(Entries from a data source)
START
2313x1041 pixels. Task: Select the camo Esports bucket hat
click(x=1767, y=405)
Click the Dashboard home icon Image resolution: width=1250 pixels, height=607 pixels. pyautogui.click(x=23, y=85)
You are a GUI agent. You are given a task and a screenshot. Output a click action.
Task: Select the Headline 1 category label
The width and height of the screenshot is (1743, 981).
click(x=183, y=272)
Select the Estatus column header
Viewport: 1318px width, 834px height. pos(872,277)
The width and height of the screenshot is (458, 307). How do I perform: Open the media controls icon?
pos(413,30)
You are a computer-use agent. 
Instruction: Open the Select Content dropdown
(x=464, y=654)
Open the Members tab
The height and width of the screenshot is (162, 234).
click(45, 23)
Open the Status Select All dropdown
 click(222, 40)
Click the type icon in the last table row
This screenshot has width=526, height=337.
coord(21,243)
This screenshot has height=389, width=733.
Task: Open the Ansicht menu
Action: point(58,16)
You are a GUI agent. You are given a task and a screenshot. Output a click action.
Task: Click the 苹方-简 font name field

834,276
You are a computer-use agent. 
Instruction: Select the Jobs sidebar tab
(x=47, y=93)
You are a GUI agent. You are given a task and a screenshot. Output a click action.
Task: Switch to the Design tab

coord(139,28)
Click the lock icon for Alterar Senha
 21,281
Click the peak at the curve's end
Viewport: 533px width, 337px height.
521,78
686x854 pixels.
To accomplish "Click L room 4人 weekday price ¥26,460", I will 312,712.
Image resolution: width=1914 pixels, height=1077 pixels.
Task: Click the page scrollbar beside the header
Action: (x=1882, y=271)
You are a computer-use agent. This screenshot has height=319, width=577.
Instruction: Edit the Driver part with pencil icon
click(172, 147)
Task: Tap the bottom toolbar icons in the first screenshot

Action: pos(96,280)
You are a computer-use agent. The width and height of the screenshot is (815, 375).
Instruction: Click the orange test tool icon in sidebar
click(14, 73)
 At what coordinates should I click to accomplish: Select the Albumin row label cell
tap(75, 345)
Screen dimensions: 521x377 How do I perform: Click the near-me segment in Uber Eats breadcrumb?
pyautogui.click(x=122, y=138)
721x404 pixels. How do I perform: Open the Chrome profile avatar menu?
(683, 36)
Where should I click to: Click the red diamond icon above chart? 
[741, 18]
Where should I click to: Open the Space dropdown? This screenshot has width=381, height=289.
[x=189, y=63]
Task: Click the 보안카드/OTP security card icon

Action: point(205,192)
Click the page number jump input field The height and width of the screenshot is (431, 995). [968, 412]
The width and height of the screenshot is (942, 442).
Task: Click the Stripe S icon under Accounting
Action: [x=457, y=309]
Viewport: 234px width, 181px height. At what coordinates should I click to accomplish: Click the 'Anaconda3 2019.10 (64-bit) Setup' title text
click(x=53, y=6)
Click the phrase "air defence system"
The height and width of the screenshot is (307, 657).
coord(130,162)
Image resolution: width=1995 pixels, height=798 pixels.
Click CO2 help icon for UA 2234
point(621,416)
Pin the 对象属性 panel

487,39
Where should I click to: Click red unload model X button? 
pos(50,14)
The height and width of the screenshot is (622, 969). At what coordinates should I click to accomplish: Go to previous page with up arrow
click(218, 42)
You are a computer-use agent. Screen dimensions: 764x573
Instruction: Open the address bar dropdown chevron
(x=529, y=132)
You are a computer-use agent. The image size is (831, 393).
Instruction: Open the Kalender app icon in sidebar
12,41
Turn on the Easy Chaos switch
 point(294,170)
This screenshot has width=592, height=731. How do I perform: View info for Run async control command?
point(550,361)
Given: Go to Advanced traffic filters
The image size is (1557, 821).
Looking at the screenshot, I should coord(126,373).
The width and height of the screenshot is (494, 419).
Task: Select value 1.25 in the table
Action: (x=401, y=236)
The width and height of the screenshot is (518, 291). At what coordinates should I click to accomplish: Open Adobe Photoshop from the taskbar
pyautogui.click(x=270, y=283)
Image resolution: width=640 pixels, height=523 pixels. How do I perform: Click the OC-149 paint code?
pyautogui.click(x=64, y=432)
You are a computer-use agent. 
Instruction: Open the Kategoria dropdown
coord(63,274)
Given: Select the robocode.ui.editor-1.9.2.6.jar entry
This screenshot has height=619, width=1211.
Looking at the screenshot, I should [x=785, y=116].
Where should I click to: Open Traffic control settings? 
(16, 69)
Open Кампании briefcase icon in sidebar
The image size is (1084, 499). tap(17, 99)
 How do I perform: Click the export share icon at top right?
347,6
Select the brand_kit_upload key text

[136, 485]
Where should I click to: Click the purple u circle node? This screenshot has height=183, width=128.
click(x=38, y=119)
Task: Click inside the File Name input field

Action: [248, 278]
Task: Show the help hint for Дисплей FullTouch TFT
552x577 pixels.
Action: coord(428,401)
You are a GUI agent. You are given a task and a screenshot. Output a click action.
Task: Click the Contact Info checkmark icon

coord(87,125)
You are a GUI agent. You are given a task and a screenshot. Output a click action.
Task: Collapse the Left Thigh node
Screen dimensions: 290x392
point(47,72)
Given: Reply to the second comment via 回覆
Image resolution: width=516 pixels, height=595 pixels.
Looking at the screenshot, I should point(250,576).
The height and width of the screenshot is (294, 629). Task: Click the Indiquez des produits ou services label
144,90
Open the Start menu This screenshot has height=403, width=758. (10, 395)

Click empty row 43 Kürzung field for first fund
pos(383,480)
END
Pull out every line of the entries above that contains the word "with", treating uppercase and lowercase as different.

◆ RESPONSE BELOW:
Instruction: Edit the Driver part with pencil icon
The height and width of the screenshot is (622, 969). At what coordinates should I click to accomplish: Go to previous page with up arrow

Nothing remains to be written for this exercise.